++++ Extracted information ++++

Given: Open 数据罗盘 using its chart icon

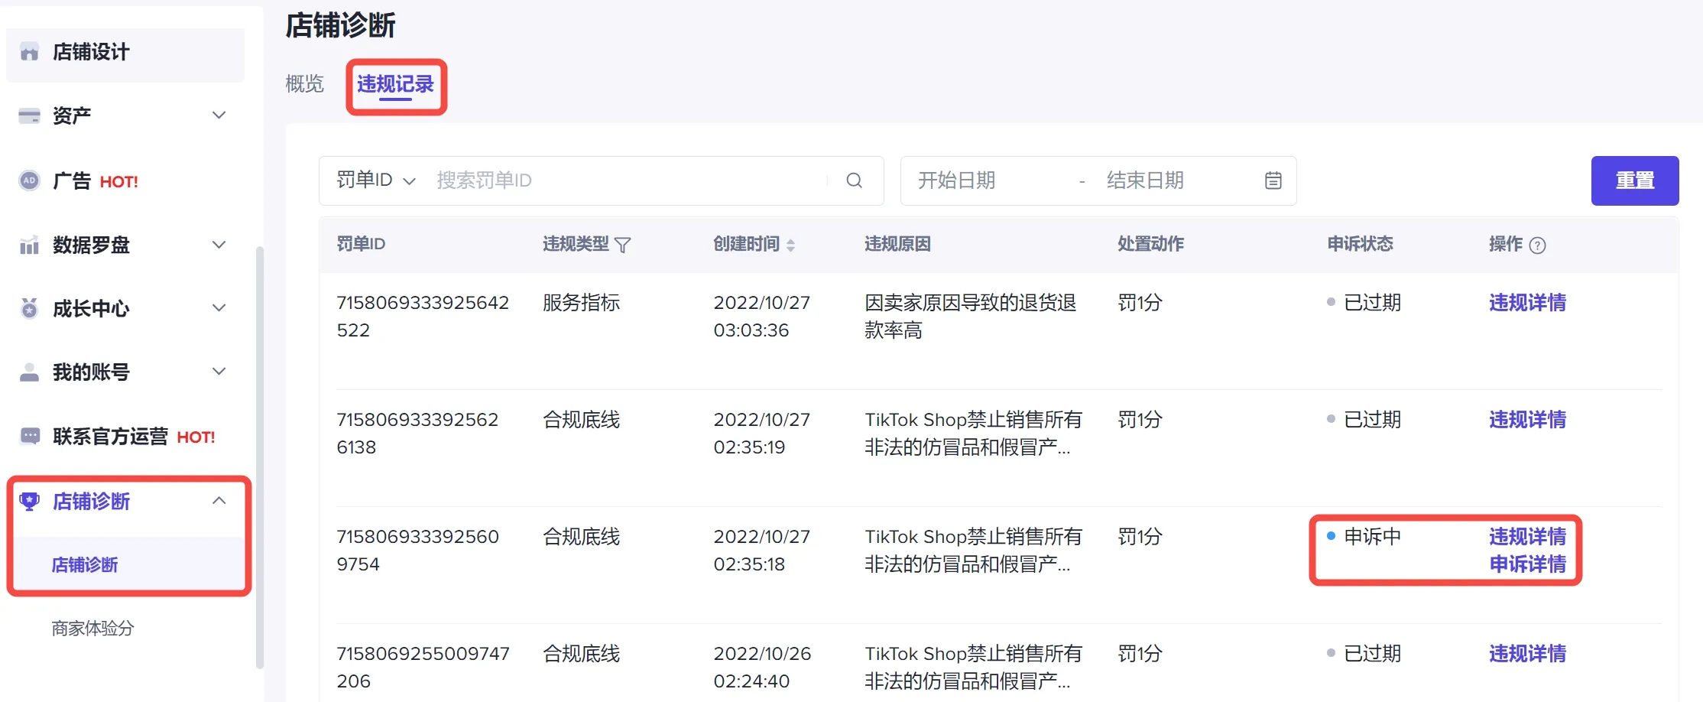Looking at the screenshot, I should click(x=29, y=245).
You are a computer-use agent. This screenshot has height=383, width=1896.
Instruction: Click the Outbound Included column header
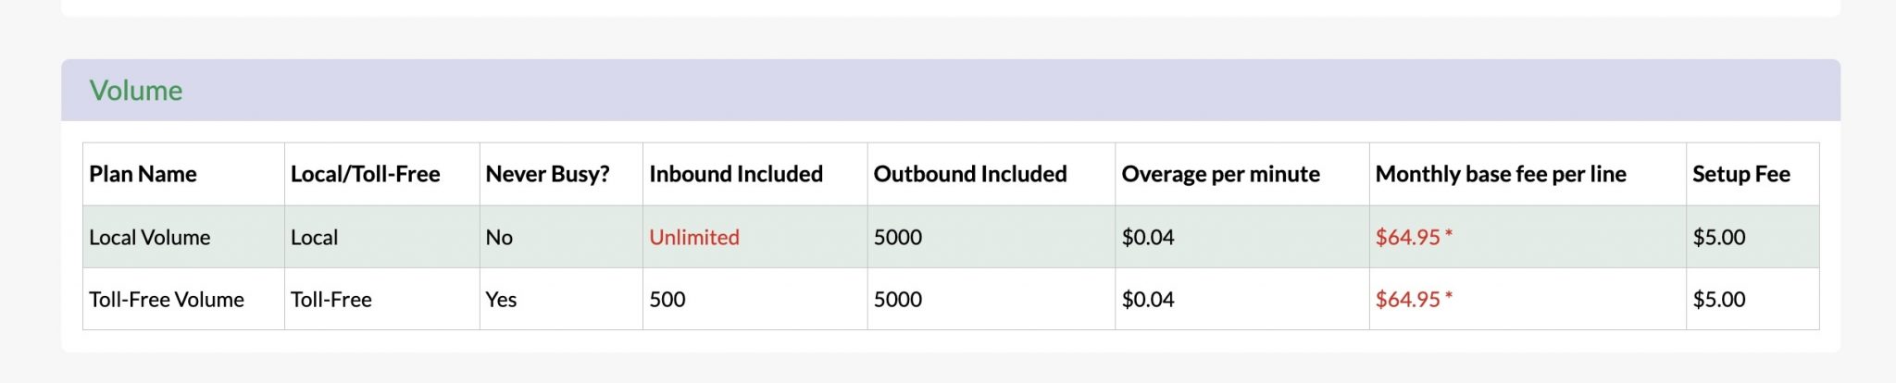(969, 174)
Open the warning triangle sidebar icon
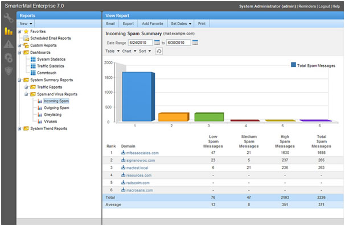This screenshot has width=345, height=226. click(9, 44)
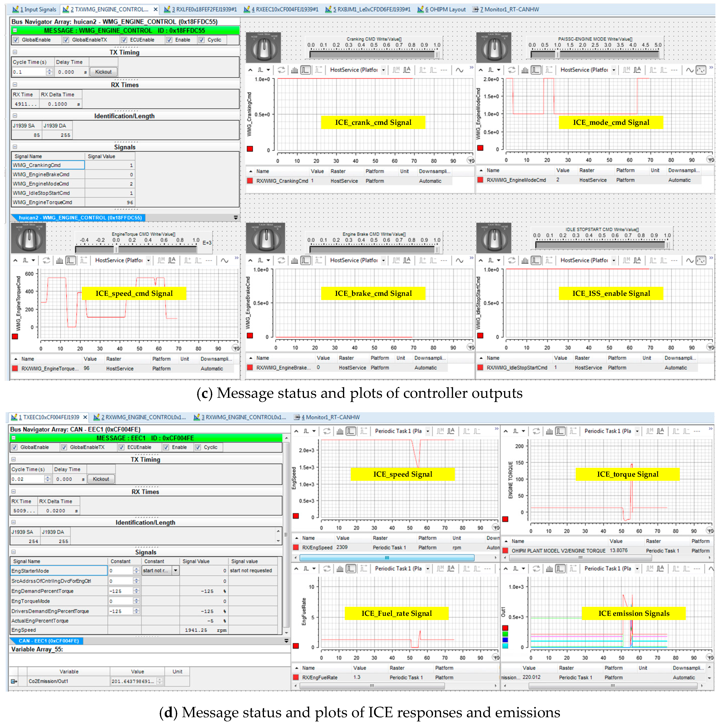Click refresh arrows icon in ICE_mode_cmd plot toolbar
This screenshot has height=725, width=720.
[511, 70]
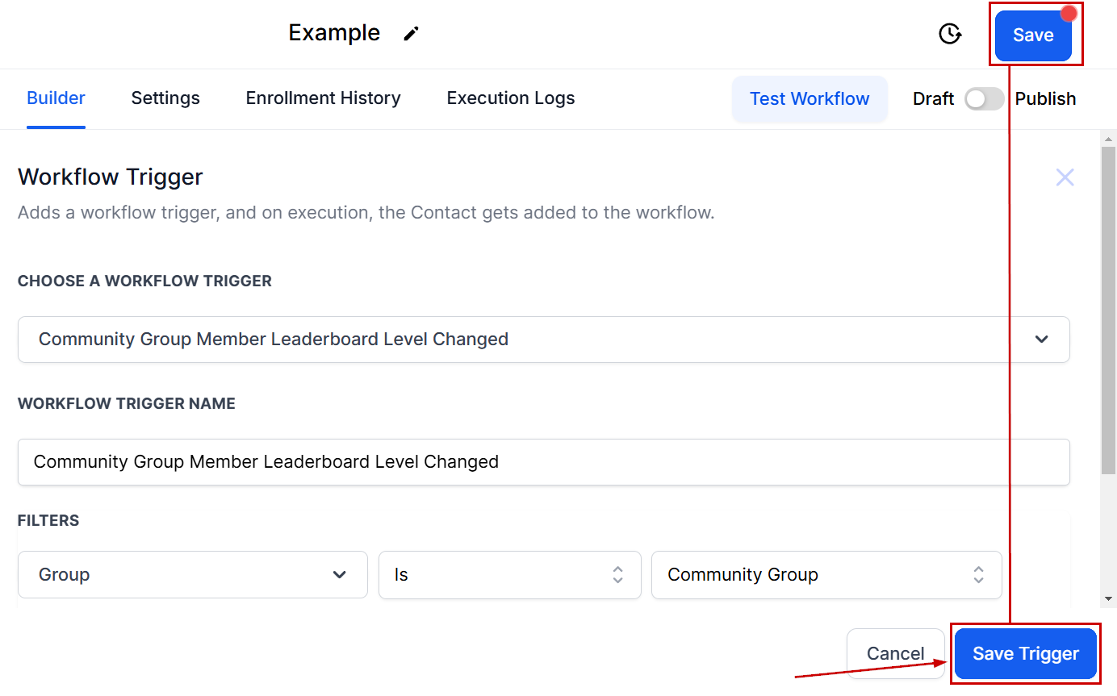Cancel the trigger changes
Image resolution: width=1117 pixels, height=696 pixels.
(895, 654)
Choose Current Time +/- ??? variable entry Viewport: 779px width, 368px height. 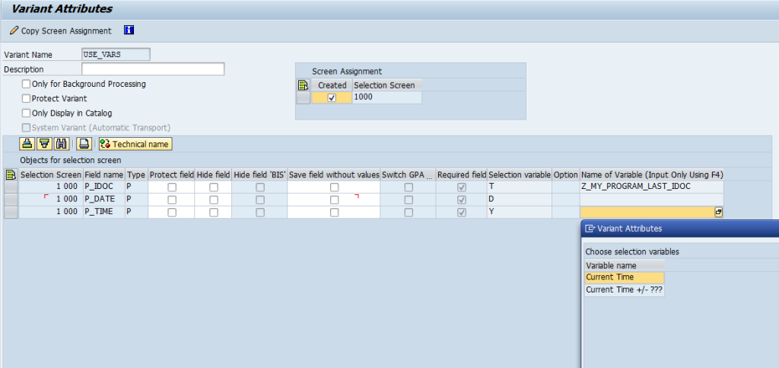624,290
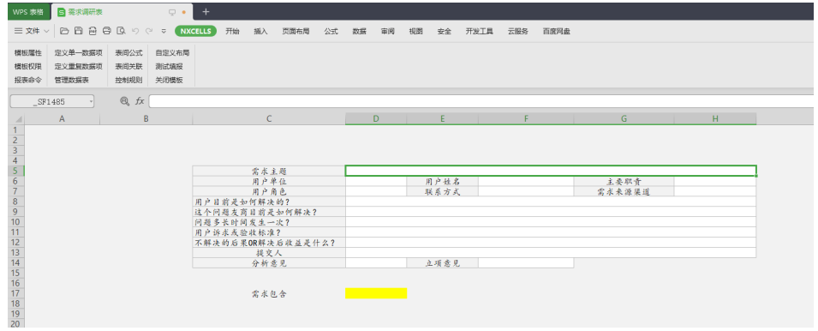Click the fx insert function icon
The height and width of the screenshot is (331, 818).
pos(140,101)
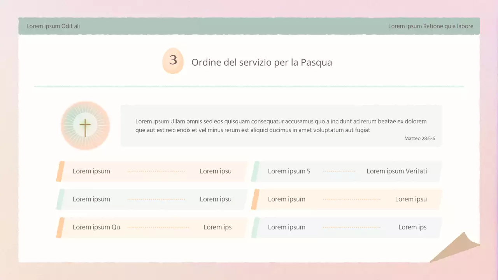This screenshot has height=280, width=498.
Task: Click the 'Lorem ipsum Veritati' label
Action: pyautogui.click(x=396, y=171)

++++
++++ Extracted information ++++

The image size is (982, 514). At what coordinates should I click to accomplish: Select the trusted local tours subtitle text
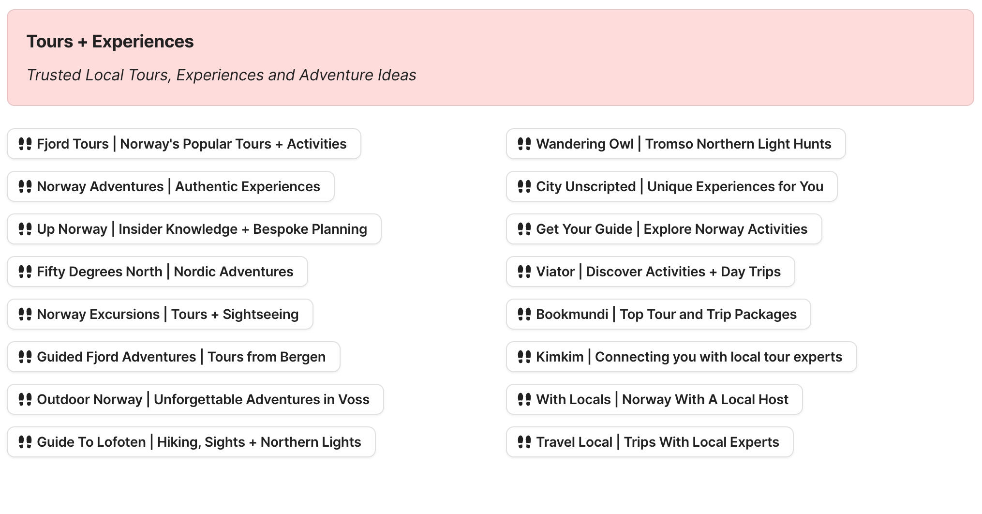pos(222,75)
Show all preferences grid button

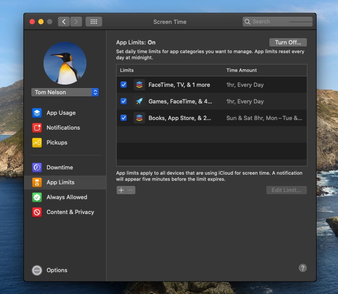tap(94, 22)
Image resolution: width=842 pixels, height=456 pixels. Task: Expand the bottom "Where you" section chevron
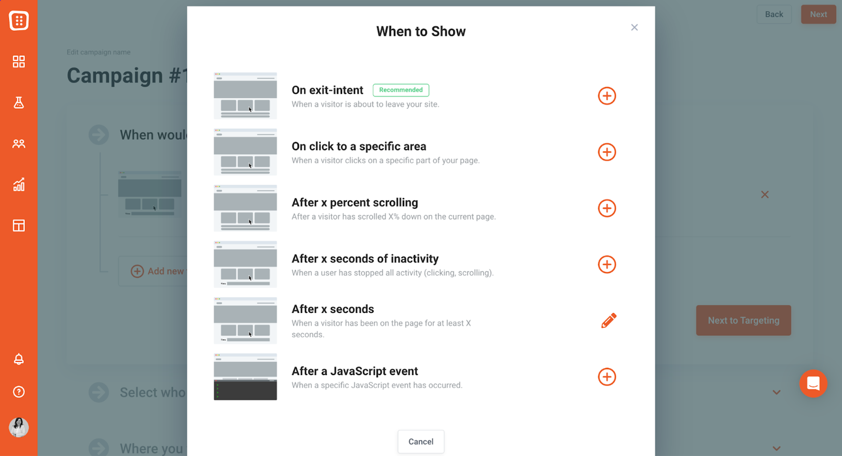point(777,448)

++++
++++ Extracted information ++++

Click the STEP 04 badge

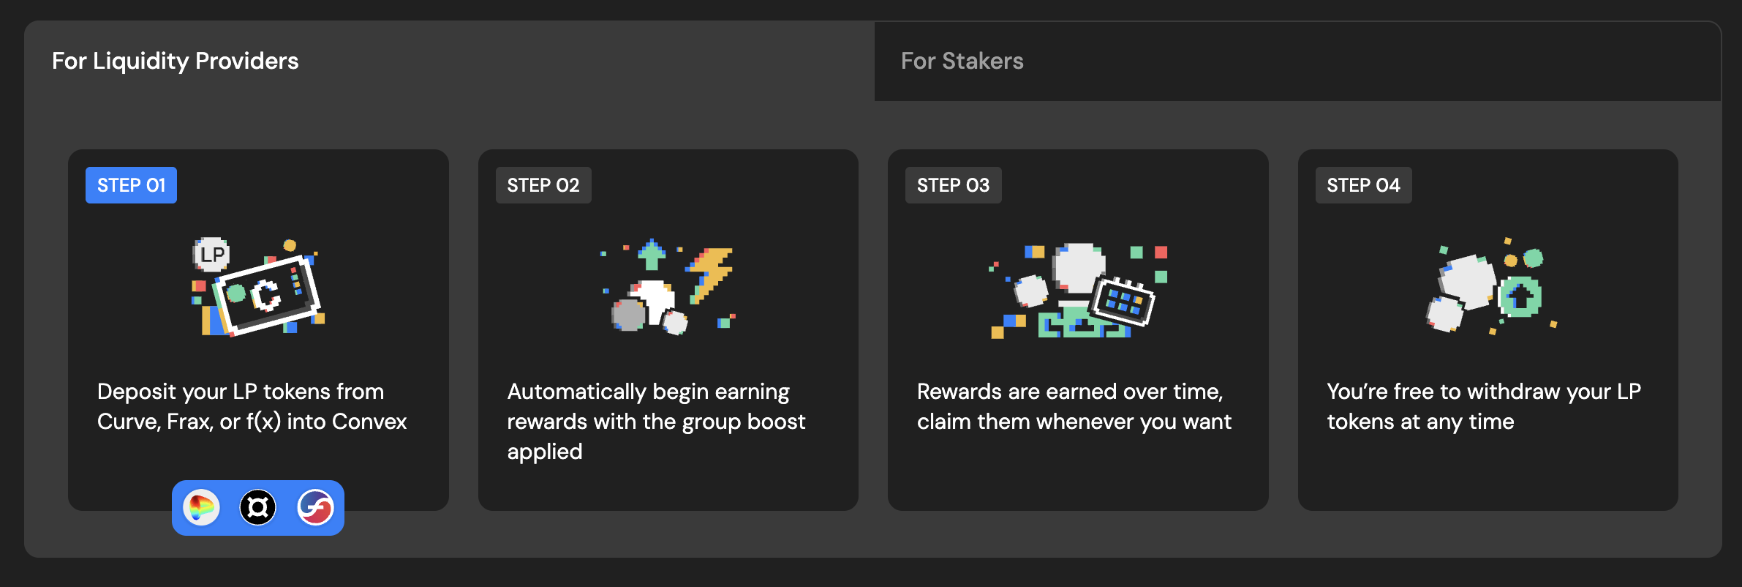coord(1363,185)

++++

▶ Description of the task
Echo the lines above, starting at the line that contains "Image resolution: width=842" and ending at the line that contains "point(777,448)", with both of those lines included. Omit the pictures from your copy.

▶ Answer to this task
Image resolution: width=842 pixels, height=456 pixels. Task: Expand the bottom "Where you" section chevron
point(777,448)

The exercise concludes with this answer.